- Problems and tasks:
(a) Answer these from the notes on Van Leeuwen's history, one answer per line:
(i) What did it cost to open the store in Greenpoint?
(ii) Where did the first truck sell?
(iii) How many doors does wholesale now reach?
(b) Write out the stretch of the Van Leeuwen notes from "- Tested over" through "maxed-out credit cards.".

- Extract:
Early product development
- First recipe: Thomas Keller's Bouchon creme anglaise, turned into vanilla ice cream — cream, eggs, sugar, milk, sea salt, vanilla beans.
- Tested over 50 chocolate recipes with 15 types of chocolate; narrowed to 10 finalist vanillas, chocolates, mint chips, and other flavours — roughly 100 total.
- Market testing: invited 50 people to their apartment with surveys, replicating a $30,000–$40,000 study for near zero cost.
- Manufacturing via a co-packer in upstate New York — no money for their own equipment.
Getting to market with $60,000
- Original target: $250,000 for a new Chevrolet truck. Actual raise: $60,000 from family, friends, a college professor, and a friend from Australia.
- Two trucks bought on eBay for $2,500 and $5,000; retrofitted in Astoria, Queens on maxed-out credit cards.
- Day one bank balance: ~$500 collectively.
- A six-week wait for a New York City mobile vending permit pushed launch to late June — losing the lucrative spring selling season.
- First location: corner of Greene and Prince in SoHo. A line of 15 people formed before the window opened.
The pivot to brick-and-mortar
- By summer two, they had six trucks. In year three, an opportunity arose to open a 96-square-foot store in Greenpoint for $22,000.
- Within three hours, that store outperformed a full day's revenue from their best truck location.
- Decision made immediately: no more trucks.
- Brick-and-mortar provides higher revenue, easier operations, and stronger consumer mindshare than trucks.
- They resisted outside capital to stay in control and to avoid scaling before they were ready.
Wholesale: a harder business
- Whole Foods approached the truck on day one of operations. Van Leeuwen said yes.
- Wholesale is now in 15,000 doors with 50+ SKUs.
- Margins are razor thin: high fulfilment costs, intense trade spend, and competition from Ben & Jerry's, Haagen-Dazs, and Solenti — all operating at far greater scale efficiency.
- Retail stores have subsidised the wholesale business for years.
- The CPG frozen category is a game of scale; artisanal brands are structurally disadvantaged on unit economics.
Co-founder dynamics
- Three-way partnership: Ben (CEO), Pete, and Laura — all aligned on work ethic and growth ambition.
- Ben and Laura married the same week the company launched in 2008; divorced a few years later but remained co-founders.

- Given information:
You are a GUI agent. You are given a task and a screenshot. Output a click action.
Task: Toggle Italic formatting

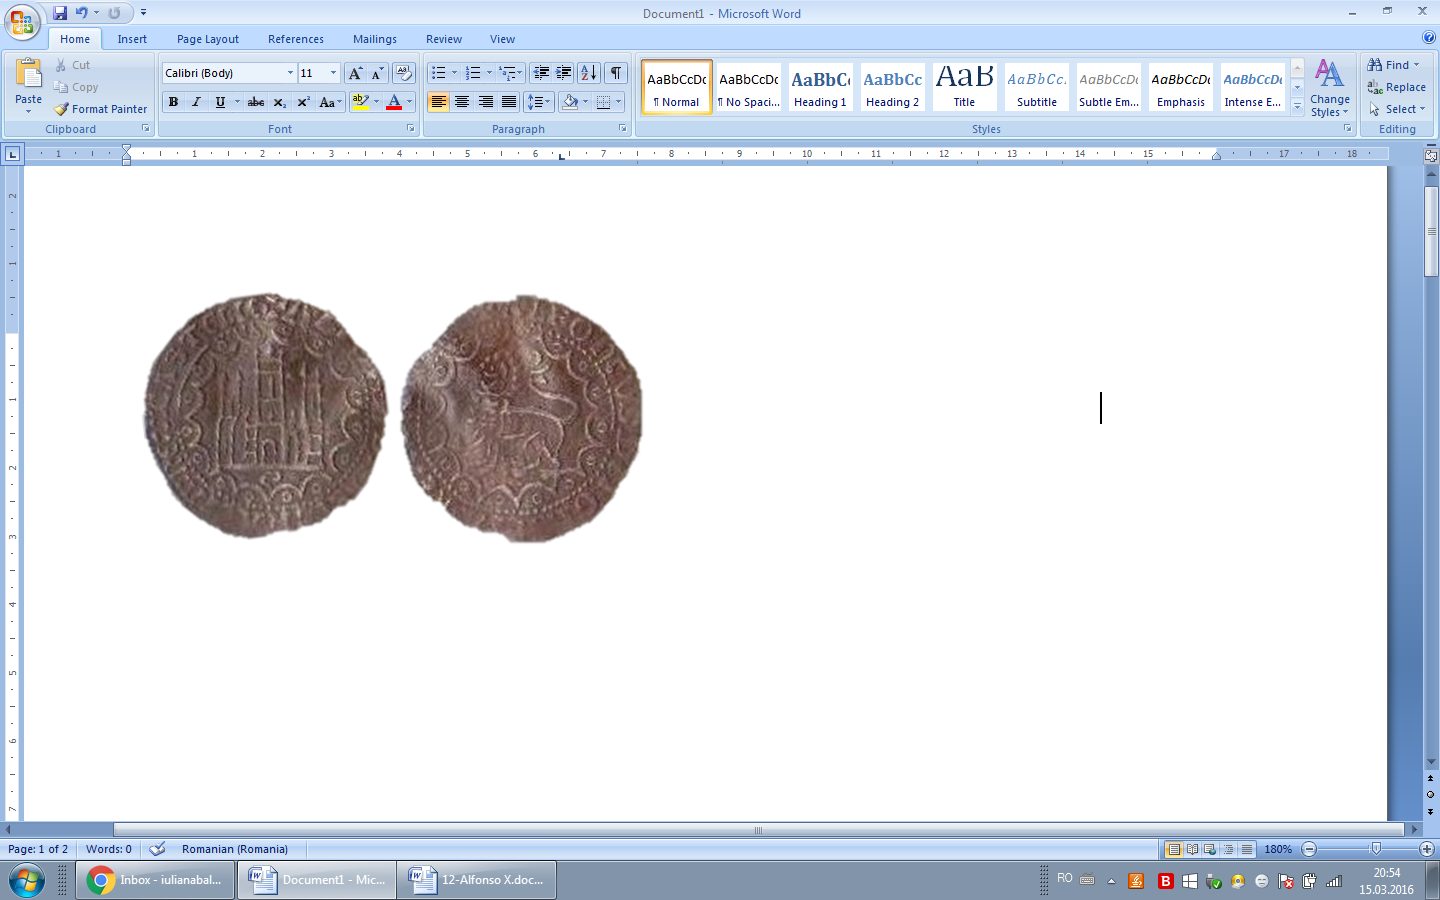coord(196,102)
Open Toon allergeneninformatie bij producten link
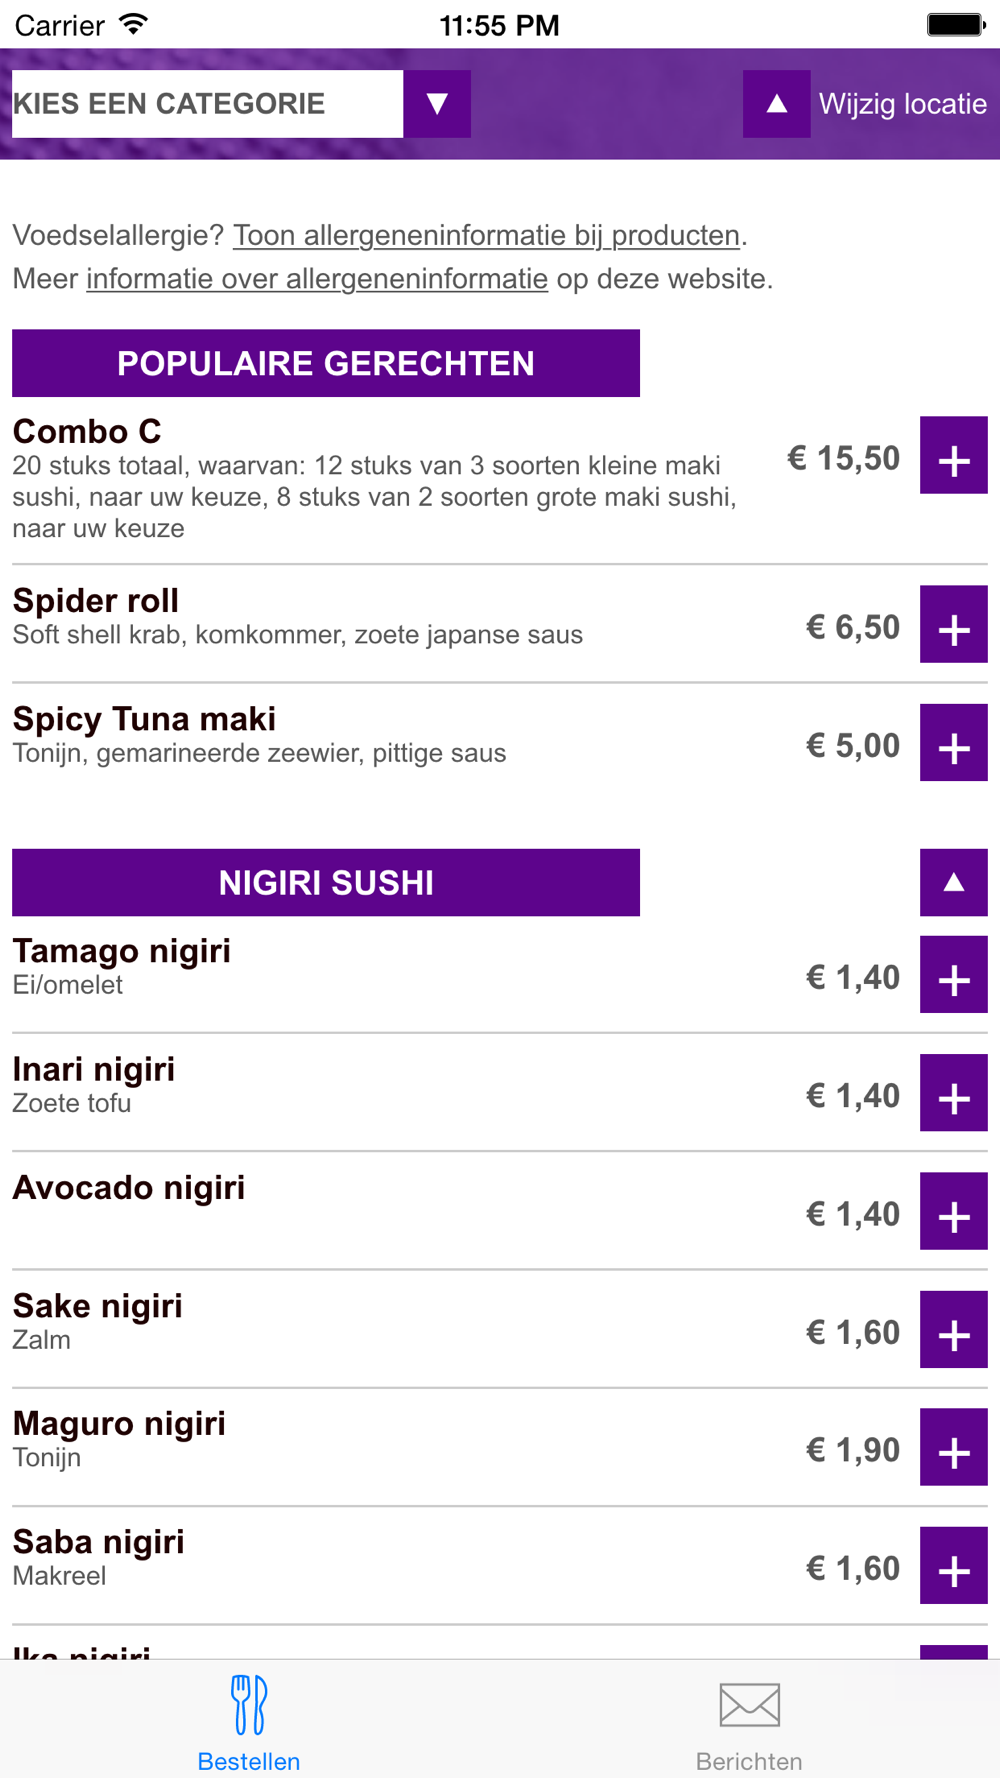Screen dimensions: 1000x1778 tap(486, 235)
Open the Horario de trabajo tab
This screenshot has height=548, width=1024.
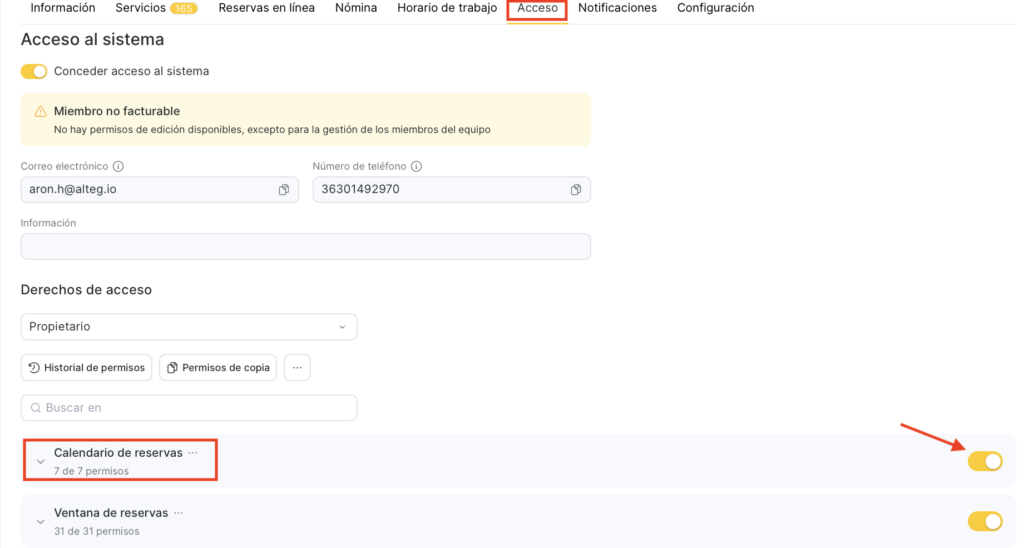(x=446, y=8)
...
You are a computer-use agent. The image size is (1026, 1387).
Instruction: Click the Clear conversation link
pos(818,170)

- List of answers:
(a)
(i) $22,000
(ii) The corner of Greene and Prince in SoHo
(iii) 15,000

(b)
- Tested over 50 chocolate recipes with 15 types of chocolate; narrowed to 10 finalist vanillas, chocolates, mint chips, and other flavours — roughly 100 total.
- Market testing: invited 50 people to their apartment with surveys, replicating a $30,000–$40,000 study for near zero cost.
- Manufacturing via a co-packer in upstate New York — no money for their own equipment.
Getting to market with $60,000
- Original target: $250,000 for a new Chevrolet truck. Actual raise: $60,000 from family, friends, a college professor, and a friend from Australia.
- Two trucks bought on eBay for $2,500 and $5,000; retrofitted in Astoria, Queens on maxed-out credit cards.